** START Input rows **

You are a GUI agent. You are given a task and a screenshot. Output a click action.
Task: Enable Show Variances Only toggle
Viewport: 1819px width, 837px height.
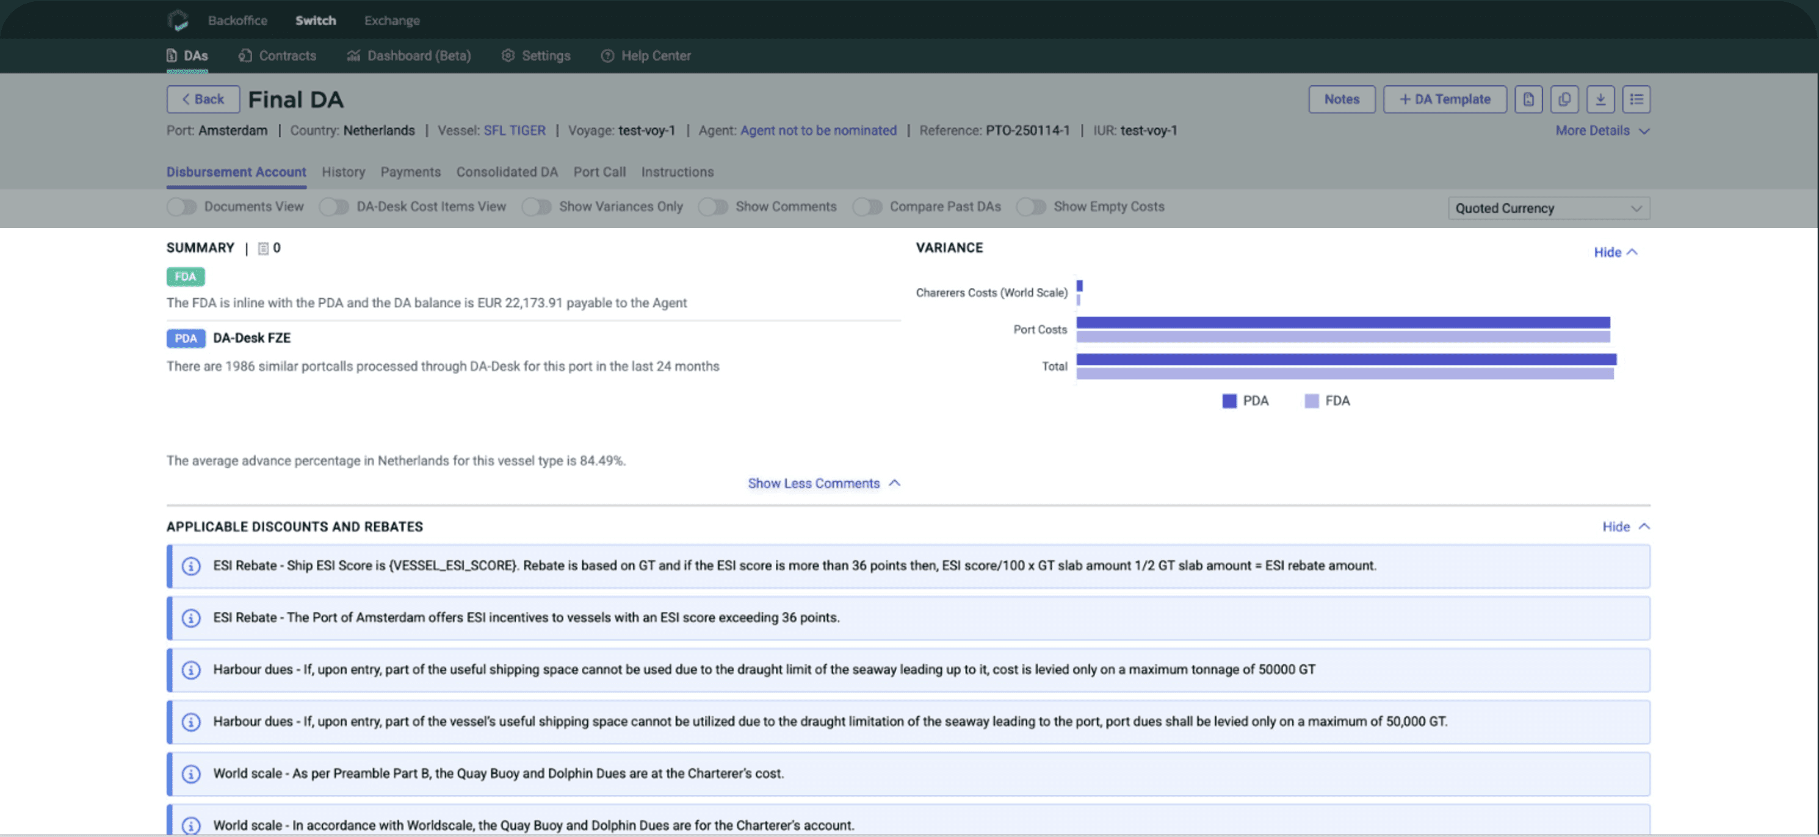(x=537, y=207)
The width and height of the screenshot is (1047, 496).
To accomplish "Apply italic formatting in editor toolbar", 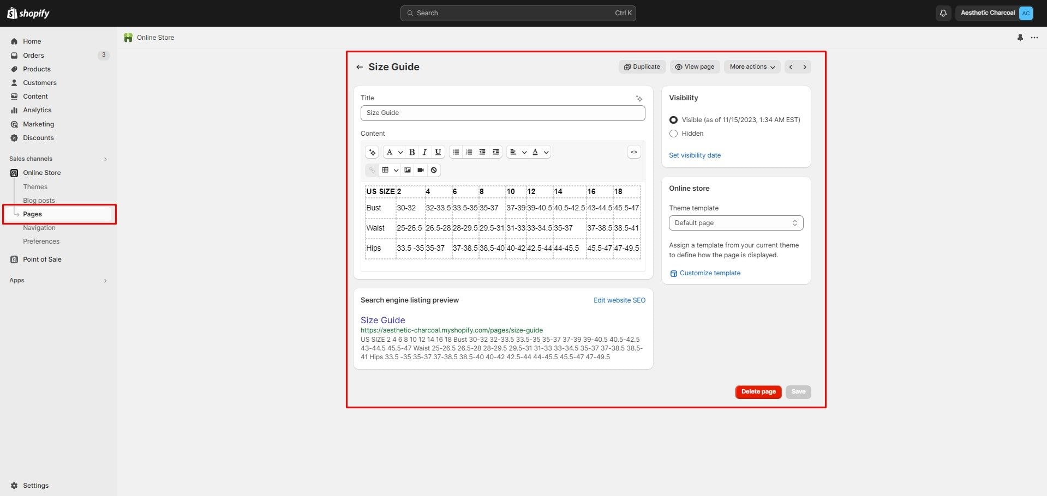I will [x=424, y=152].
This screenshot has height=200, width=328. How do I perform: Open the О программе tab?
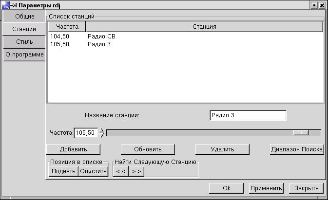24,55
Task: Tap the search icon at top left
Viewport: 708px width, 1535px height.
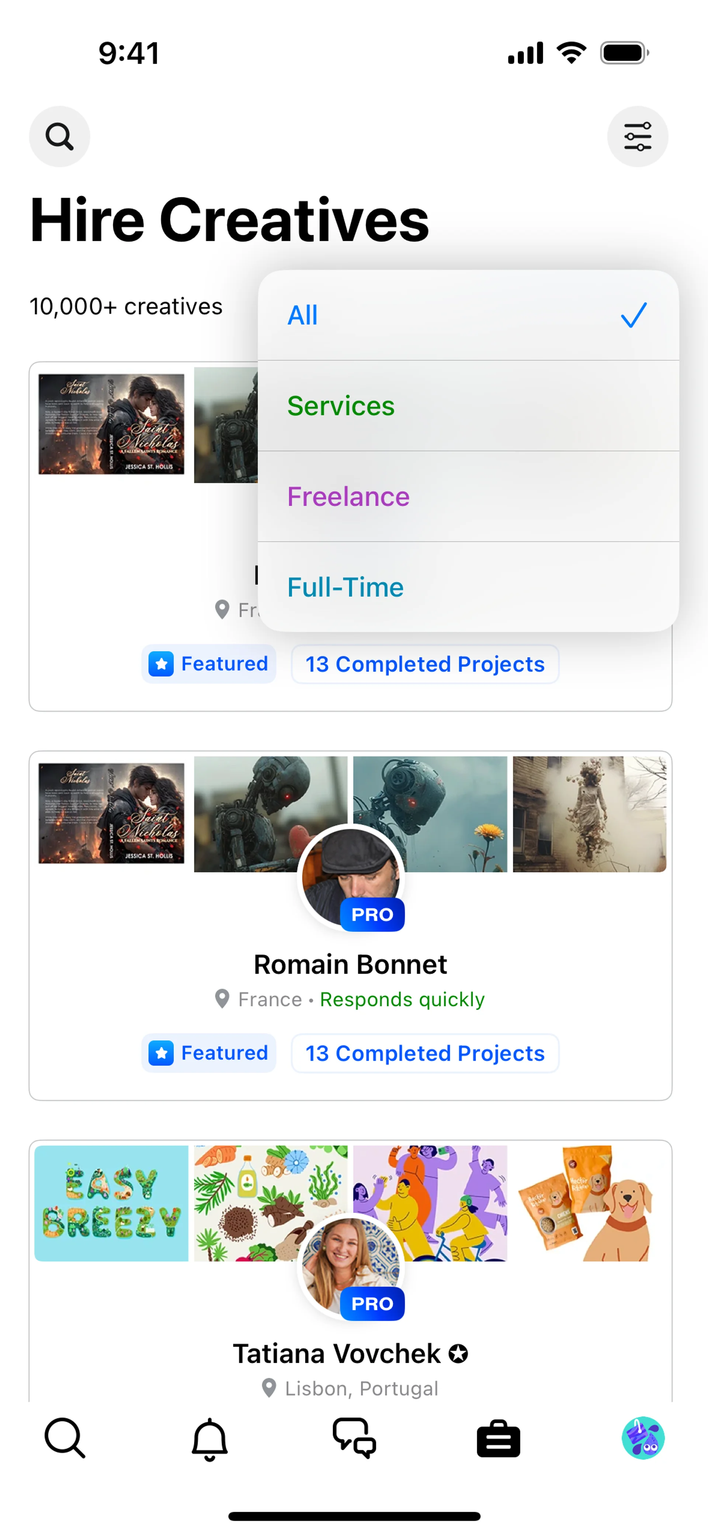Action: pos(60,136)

** END Input rows **

Rewrite the lines from the line containing "Task: Tap the search icon at top left" through the last line, swapping "top left" for "top right" and keeping everything else unchanged. Omit the pictures from your answer.

Task: Tap the search icon at top right
Viewport: 708px width, 1535px height.
Action: pos(60,136)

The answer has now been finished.